Urban Dorset: a hotspot for healthcare tech?

In April 2019 the towns of Bournemouth, Christchurch and Poole (BCP) will be combined under one new unitary authority, ‘Urban Dorset’, bringing with it both opportunities and challenges for the region’s business community.

BCP has high employment, with the 10th highest number of businesses per person of all UK cities, and the fourth highest concentration of digital and creative industries in the UK outside of London, according to Tech Nations.

On top of this, it has a large and growing health and social care sector, accounting for 15 per cent of local employment, providing services to the area’s large elderly population; BCP has the highest proportion of over 65s of any UK town or city.

BCP has the opportunity to build on these existing employment strengths as well as the growing infrastructure and tech scene. In particular, these two factors – a thriving tech community and a large healthcare sector – combine to make BCP a great location to develop and test innovative healthcare solutions.

There are already some health innovation businesses in the area. These include companies such as Nourish, a provider of digital tools to enable teams to co-ordinate care records on the go, and Curamicus, which is developing assistive technology to prevent and detect falls by elderly people carers. There is real potential for Urban Dorset to support the growth of these start-ups and the launch of more, to become the hotbed of cutting-edge healthcare innovation in the UK.   

Already new co-working spaces are opening up to support this success – THIS Group, for example, has opened a 24/7 creative hub.
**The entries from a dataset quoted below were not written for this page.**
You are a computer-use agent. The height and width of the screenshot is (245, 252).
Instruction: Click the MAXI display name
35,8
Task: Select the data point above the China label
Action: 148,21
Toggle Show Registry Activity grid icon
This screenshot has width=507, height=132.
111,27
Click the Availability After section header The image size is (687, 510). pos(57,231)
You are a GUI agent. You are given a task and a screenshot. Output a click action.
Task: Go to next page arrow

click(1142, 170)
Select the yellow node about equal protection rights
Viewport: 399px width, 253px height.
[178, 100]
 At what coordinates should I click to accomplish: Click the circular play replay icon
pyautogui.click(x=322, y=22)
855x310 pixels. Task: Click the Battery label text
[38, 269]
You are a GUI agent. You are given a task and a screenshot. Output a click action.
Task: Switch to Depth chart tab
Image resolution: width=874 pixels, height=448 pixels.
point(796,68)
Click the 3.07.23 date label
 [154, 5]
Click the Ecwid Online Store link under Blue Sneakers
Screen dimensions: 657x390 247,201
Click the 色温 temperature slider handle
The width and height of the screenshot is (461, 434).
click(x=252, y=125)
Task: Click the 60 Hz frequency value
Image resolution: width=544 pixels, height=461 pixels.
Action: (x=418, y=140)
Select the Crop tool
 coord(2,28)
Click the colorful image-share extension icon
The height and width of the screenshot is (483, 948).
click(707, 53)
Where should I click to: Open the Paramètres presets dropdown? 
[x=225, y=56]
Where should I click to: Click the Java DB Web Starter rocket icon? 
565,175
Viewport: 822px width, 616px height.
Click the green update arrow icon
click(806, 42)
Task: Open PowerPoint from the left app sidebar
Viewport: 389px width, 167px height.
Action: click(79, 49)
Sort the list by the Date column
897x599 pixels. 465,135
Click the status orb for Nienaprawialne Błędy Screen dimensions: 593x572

Investing in providing more of the right office space for similar companies, as Bristol has already successfully proved, could help build this into a unique selling point for the area, particularly given the strengths of Bournemouth University in the health and social sciences sectors.

There are several areas across the new unitary authority suitable for such growth but the innovation village at Talbot Village, adjacent to two universities, is one of the obvious locations to accommodate new business space of the type needed. It’s also well placed to capture the talent generated at the universities and retain graduates.

BCP needs to work with the universities and Local Enterprise Partnership to provide incubator space and to encourage and support spin-off start-up companies to develop this sector to its full potential. Improved connectivity could unlock huge potential across the region and with the Lansdowne area of Bournemouth being the first 5G test bed in the UK, alongside the areas superfast broadband, it offers a unique proposition to future companies. Rolling out 5G to Talbot Village would be the next step in attracting clusters of tech and creative companies to the area.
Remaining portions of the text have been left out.